As far as jobs go, pregnancy might be the ultimate sweatshop. The hours are long, the hazards range from diabetes and edema to hemorrhoids and varicose veins, and the pay, at the going rate of $20,000, works out to less than $3 per hour.
Despite the lousy working conditions, it’s estimated that about sixty women in Canada are employed as surrogates, carrying babies for infertile couples for a fee, plus medical expenses. That’s not a large number, but it’s significant enough to have prompted the federal government to draft legislation – to be introduced as early as next year – that bans advertising for surrogacy and bans women from making a profit from surrogacy.
Already the lawyers and the fertility specialists are nervous. After all, there’s big money to be made from desperation, whether it’s the infertile or gay couple that want a baby, or the surrogate mother who needs the cash.
Advocates for the legalization of surrogacy say it’s a win-win situation and that regulating the practice will prevent women from being exploited. And, anyway, doesn’t a woman have the right to control her own body and use it as she pleases? If she chooses to rent her uterus for a profit, what business is that of the government?
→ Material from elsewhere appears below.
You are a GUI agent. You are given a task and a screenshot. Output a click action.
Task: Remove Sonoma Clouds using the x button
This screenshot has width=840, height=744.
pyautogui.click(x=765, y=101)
Actually, the right to control our own bodies is not absolute. We can’t drive without a seatbelt or shoot heroin or sell our organs. Nor are the ethics of surrogacy that simple. This isn’t merely an issue of reproductive choice, or a woman’s right to abort or carry a pregnancy to term, to keep her child or give it up for adoption.
It’s an issue of whether a woman can be contractually bound to sell the product of her pregnancy, otherwise known as a human being, once she’s given birth.
In cases in which the surrogate mother has one of her own eggs inseminated by the contracted father’s sperm, that really is the crux of it. The biological father is buying the biological mother’s parental rights.
By contrast, in cases of adoption, a biological mother is given a grace period following the birth in which she can change her mind and she is, of course, forbidden to earn a fee for relinquishing her baby.
The other type of arrangement, in which the surrogate mother carries another couple’s embryo and has no genetic link to the child, is no less fraught. While renting out one’s womb might seem like the ultimate in female entrepreneurship, in fact, the contracting of pregnancy could greatly undermine women’s freedom of choice.
Much of the case for reproductive choice rests on the belief that the pregnancy cannot be separated from the woman and that a fetus, at least for a good long while, is not an independent being from its mother. Therefore, women cannot be compelled by their husbands, or boyfriends, or families to carry babies to term if they don’t wish to, nor can they be forced to undergo fetal surgery or an amniocentesis or have their diet or lifestyle policed during a pregnancy.
A surrogacy agreement could give the biological father (and biological mother, too) the right to do these very things to the surrogate mother, setting a dangerous precedent for all women.
Amplifying this power imbalance is the typical economic disparity between the contracting parents and the surrogate mother.
While many surrogates argue that they do it to help infertile couples, if altruism really is the motivation, why don’t they do it for free? Surrogacy is pregnancy as piecework and you don’t need daycare.
As one Canadian woman recently told The Globe and Mail, surrogacy is “something that I can do from home and I don’t have to leave my children.”
If surrogacy does become more acceptable, who’s to say that poor women won’t be pressured by their families, the government, or their own dire straits to put their idle uteruses to good and profitable use, just as the poor in some developing nations have begun selling their kidneys, often with horrifying results, to wealthy foreigners.
When babies become products to be bought and sold, all humanity is cheapened.
When women become human incubators and pregnancy becomes a service, female autonomy is compromised.
There’s no denying the anguish of those who long for a child, but other options exist, like adoption and foster care, and making those processes simpler and more accessible is the far more humane solution. Surrogacy only remedies suffering for those wealthy enough to pay for a baby, after all. And the privilege of having children shouldn’t be determined by the highest bidder.